Quando "Profissão: Repórter" foi recentemente reposto nos EUA, o crítico do "Village Voice", J. Hoberman, retomava noutros termos a chave "política". Falando de um plano em que se vê, no cabeçalho de um jornal, a data em que se passa a acção (Setembro de 1973), Hoberman afirmava que "Profissão: Repórter" era um filme sobre o fim do "romantismo do Terceiro Mundo" ("third-world-romantism"), lembrando e associando filme e data ao mês da deposição de Salvador Allende no Chile.
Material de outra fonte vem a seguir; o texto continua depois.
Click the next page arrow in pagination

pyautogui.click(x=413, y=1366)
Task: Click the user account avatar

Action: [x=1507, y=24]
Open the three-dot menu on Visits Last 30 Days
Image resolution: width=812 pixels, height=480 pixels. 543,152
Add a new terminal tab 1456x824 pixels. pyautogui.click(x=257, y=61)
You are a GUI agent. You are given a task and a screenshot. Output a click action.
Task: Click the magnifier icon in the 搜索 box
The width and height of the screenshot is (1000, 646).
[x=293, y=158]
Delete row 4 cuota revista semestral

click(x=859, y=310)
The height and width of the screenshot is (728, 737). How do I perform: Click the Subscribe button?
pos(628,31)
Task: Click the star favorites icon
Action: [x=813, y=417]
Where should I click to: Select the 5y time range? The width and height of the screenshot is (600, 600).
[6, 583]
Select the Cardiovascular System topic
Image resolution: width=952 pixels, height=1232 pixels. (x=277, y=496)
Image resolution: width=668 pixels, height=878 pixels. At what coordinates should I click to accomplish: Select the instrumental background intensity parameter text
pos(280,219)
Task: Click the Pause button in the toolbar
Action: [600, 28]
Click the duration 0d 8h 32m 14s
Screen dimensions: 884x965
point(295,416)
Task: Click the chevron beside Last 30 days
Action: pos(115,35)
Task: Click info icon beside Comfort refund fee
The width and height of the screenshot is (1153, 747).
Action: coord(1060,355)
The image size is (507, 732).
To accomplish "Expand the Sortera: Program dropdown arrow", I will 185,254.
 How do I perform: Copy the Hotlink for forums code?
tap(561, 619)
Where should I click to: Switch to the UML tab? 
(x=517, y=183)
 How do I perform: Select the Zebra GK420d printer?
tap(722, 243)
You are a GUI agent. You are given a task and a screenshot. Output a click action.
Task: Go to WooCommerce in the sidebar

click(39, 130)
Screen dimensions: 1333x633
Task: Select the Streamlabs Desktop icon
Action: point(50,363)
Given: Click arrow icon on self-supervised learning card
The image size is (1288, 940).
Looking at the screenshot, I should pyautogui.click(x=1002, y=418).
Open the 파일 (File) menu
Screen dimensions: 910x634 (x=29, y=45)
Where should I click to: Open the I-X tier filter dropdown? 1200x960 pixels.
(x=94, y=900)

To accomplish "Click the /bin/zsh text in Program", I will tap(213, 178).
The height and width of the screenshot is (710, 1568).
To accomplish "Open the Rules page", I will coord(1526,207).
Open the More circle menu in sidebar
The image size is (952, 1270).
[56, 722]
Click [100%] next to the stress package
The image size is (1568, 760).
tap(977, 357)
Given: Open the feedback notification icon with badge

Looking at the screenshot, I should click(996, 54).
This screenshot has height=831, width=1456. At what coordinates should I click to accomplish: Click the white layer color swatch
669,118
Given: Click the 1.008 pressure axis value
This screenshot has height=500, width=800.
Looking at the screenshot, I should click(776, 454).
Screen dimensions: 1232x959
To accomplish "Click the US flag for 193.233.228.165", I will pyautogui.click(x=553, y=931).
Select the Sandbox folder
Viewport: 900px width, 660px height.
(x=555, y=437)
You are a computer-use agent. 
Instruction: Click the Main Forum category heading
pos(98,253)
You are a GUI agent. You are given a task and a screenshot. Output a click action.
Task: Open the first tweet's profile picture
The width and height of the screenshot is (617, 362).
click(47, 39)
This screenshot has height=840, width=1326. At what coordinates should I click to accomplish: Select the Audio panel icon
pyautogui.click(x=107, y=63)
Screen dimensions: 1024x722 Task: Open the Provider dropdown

O cansaço e o abandono (não escreveremos outra vez "alienação") deste repórter interpretado por Nicholson, que começa num deserto semi-fantasioso semi-realista povoado por guerrilheiros sobre cujas causas pouco ou nada somos esclarecidas, teriam uma dimensão simbólica - um grande "que vá tudo para o diabo" e uma redescoberta do individualismo, no ponto em que se toca com o egoísmo. Este Nicholson está farto de tudo, do que faz, das pessoas que entrevista, da mulher, da profissão, e manda tudo para o diabo. Troca de identidade com um morto de ocasião, e começa aí a sua viagem: será doravante um passageiro da vida de outrem, habitante de uma identidade alheia.

Não se terá, porventura, notado com a devida insistência a que ponto este "dispositivo" ficcional se assemelha ao arranque de tantos filmes de "suspense". Uma personagem de identidade movediça obrigada a um movimento contínuo - isto podia ser (e é) o princípio de não-sei-quantos filmes de Hitchcock. "Profissão: Repórter" não é hitchcockiano mas, nos padrões do cinema de Antonioni, é o que há de mais parecido com um filme de acção. Nicholson não pára quieto, corre a Espanha toda de Barcelona a Andaluzia para ver se apanha um "ferry" para Marrocos. É perseguido por várias pessoas, com as mais diversas intenções - uns (a mulher, o produtor) porque sabem que existe uma relação qualquer entre este homem e o homem que conheciam e que julgam morto, outros (que nunca vemos) porque pensam que este homem é mesmo o homem que não sabem que está morto. Mecanismo de "thriller" em "off", adrenalina da fuga e do movimento em primeiro plano. Vê-se que este baile de máscaras é a coisa mais entusiasmante que acontece na vida de Nicholson, e que não há nada de mais revigorante para ele do que esta existência no "escuro", sempre em movimento sem saber para onde nem por quê. Viajante sem bagagem e deliciado com os prazeres da clandestinidade, vive tudo isto em euforia (o plano do teleférico em Barcelona, como se voasse sobre o mar). A descoberta da fonte da juventude completa-se com o encontro com Maria Schneider, estudante da arquitectura de Gaudí que será a sua "sidekick", "passageira" do "passageiro".

Não pode durar para sempre: Antonioni é "abstracto" mas não é "irrealista". Não há lugar para um homem que não pode parar em lugar nenhum. Quem se mete em sapatos de defunto acaba com eles calçados. O plano-sequência do fim, que na "gramática" do filme (nada baseada em planos-sequência) faz papel de "grand finale" apotéotico e "assinatura" do autor (sem deixar de ser, por isso, um dos mais prodigiosos planos-sequência da história do cinema - que o digam Scorsese ou de Palma), desenha um círculo e encerra, de facto, Nicholson, na lógica que involuntariamente pôs em marcha. Para Antonioni (vejam-se "A Aventura", "O Eclipse", "Blow Up") abandonar as personagens à sua sorte sempre foi a melhor maneira de acabar os filmes. Só a sua própria viagem pode continuar.